EXCERPT PROVIDED:
Upon crossing the line, she received a medal and trophy for her 3rd place finish and posed for photographs with the prizes. Her 3rd place finish should not have surprised anyone as she was an international athlete who had recently won a race in which she set a world record by running 255 miles in 48 hours.
However, some people had cause to be suspicious, and a subsequent investigation proved these concerns to be valid, as it emerged that Zakrzewksi had travelled around 2.5 miles of the race by car. After establishing that she had cheated, the run directors disqualified her, removing her from the list of finishers. There have also been calls for her to be banned from future events and for her previous races to be analysed.[i]
This incident reminds us that the Christian life is often pictured as a race. Various authors of Scripture show to us that the believer is called to run a race, in accordance with the rules, to follow the course, and to know there will be a prize for all who legitimately complete it.

COLLECTED DATA:

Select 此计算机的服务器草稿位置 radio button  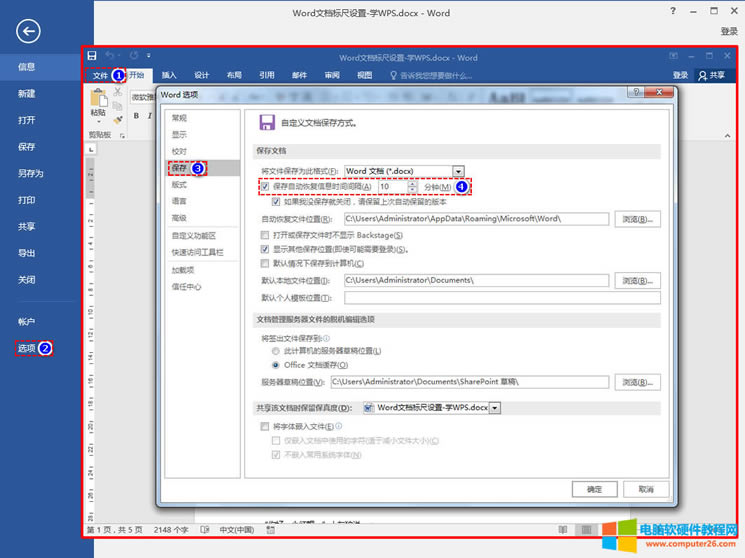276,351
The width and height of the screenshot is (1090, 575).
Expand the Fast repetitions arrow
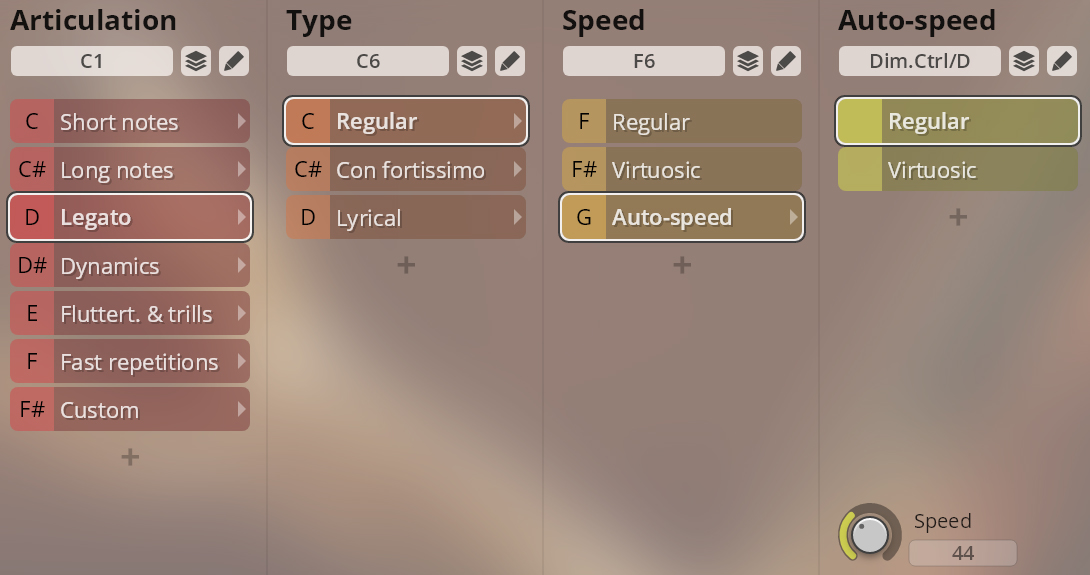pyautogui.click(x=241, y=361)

TASK DETAILS:
Please answer these questions from the passage about the disqualified runner:
(a) How many miles did she run in 48 hours when she set a world record?
(b) About how much of the race did she travel by car?
(c) What does the last paragraph say awaits all who legitimately complete the race?

EXERCISE OUTPUT:
(a) 255 miles
(b) Around 2.5 miles
(c) A prize